"Detente un momento y déjame ver tu semblante; y mírame un momento: quizás descubra los secretos de tu corazón en tus extraños ojos."Khalil Gibrán
Cada día entiendo y comprendo más eso de: Mírame a los ojos y repíteme lo que dijiste. La mirada tiene una luz que siempre se nos antoja reveladora y significativa. Como que nos indica que no hay máscaras y eso nos tranquiliza.
Claro está, los artistas existen. Hay gente capaz de mentir y lograr que en sus ojos no asome la más mínima duda, ni el menor de los temblores. Pero no me quiero referir a esos psicópatas, expertos en manipular y explotar a los demás. Deseo hablar de sus opuestos, de los que viven sin bajar la mirada; esos, pocos o muchos, no lo sé, que hablan y viven dejando que sus ojos sean su carta de presentación.

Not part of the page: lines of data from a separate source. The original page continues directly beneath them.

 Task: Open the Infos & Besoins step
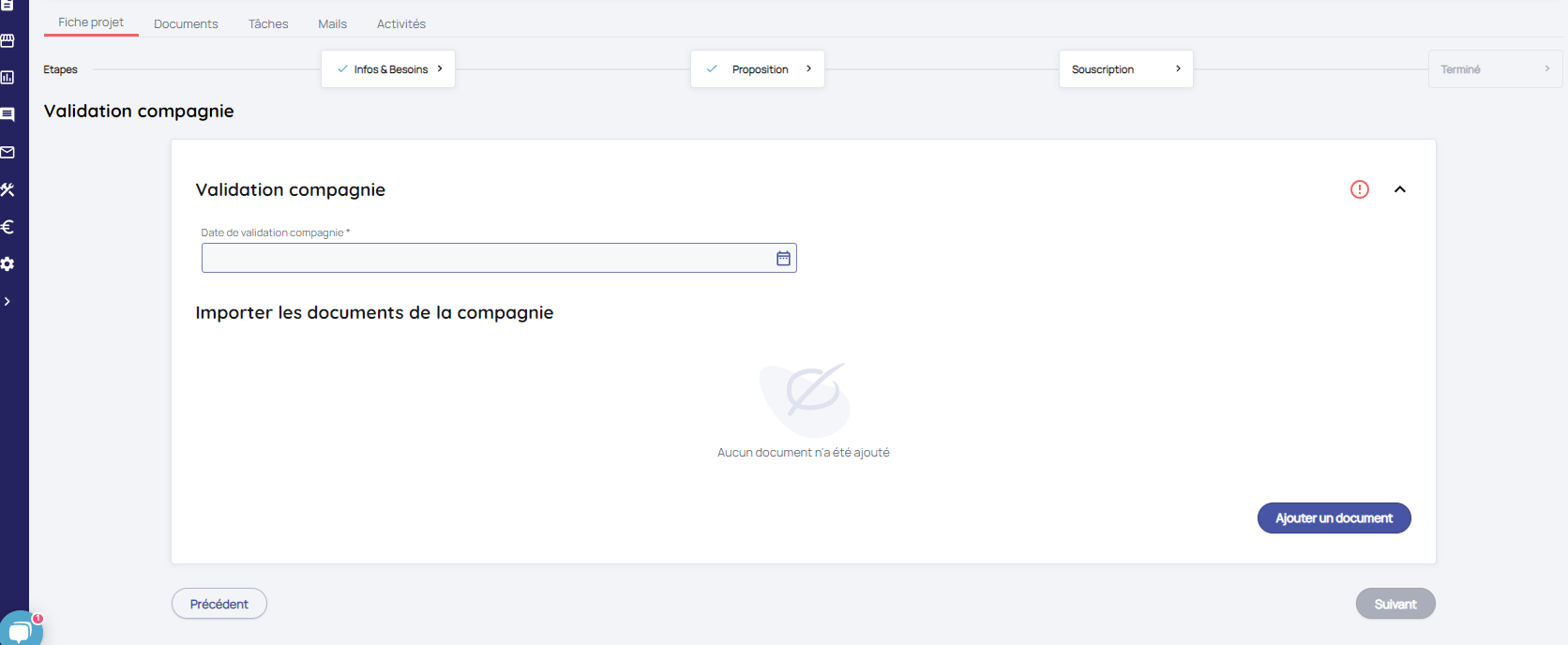tap(388, 69)
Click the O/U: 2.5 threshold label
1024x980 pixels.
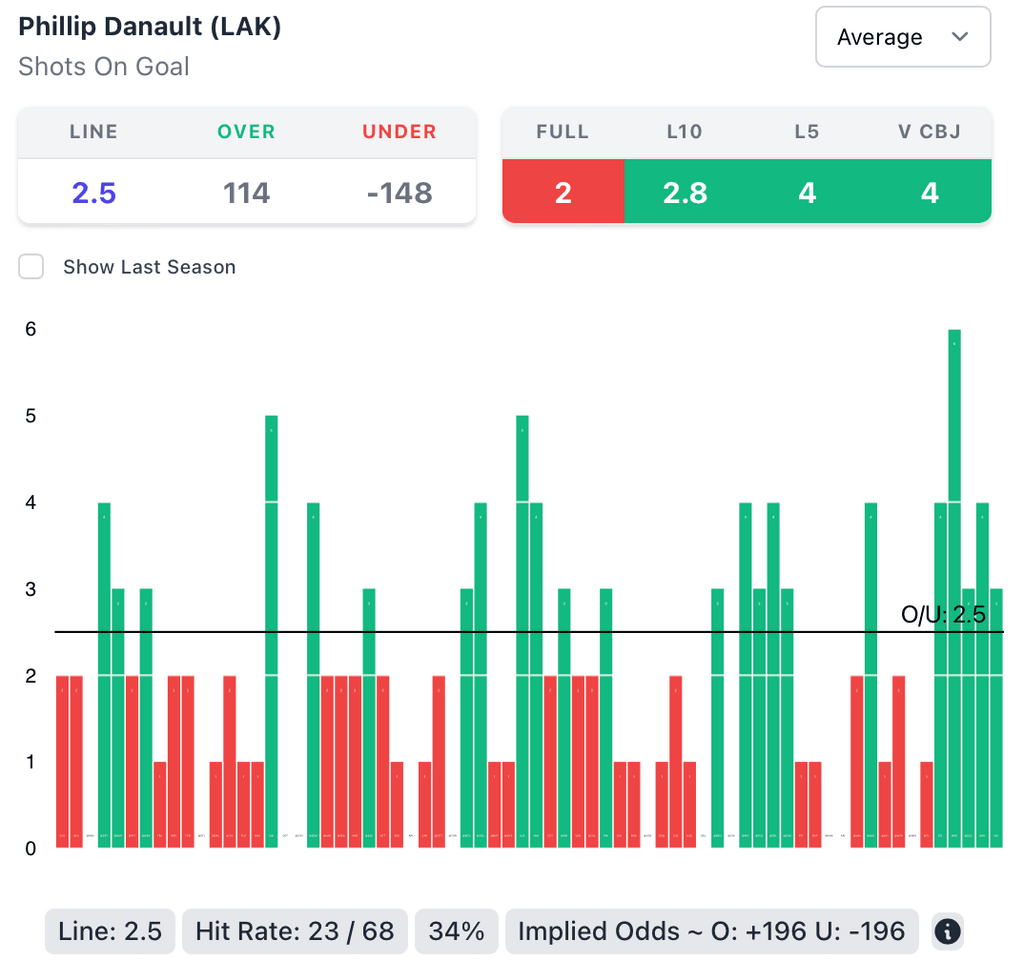943,614
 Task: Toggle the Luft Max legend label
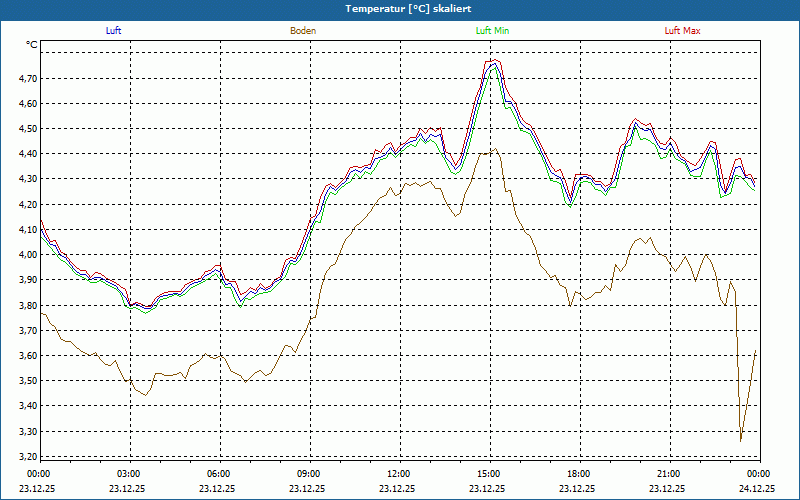coord(682,31)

Tengo la buena suerte de trabajar con gente. Tal vez la mala suerte sea para quienes trabajan conmigo, pero ese no es el tema de este escrito, quizá lo sea en el futuro. Bueno, como decía, todos los días entro en contacto con muchas miradas. Y tengo una buena noticia, la mayoría de la gente mantiene la mirada, mira directo a los ojos. Tanto es así que quien no lo hace, rápidamente es notado y, por supuesto, anotado.
La gran mayoría de las personas que acuden al colegio donde laboro, tiende a tener el suficiente valor para correr el riesgo de dejarse conocer a través de las ventanas de su alma: los ojos. Sean colegas docentes, administrativos, padres de familia o estudiantes. Noto la diferencia, por ejemplo, de cuando voy en el bus. Allí es todo lo contrario.
¿Será que no hay artistas entre quienes frecuento? No lo sé y no tengo manera de comprobarlo. Lo que sí sé, es que no siempre fue así. Al inicio, era más el mirar a otro lado que directo a mis ojos. Pienso que me he ganado la confianza de mis compañeros. Ahora, ¿qué tal que el asunto sea que aprendía a confiar en los otros? De repente, para conocer al otro, hay que confiar en el otro.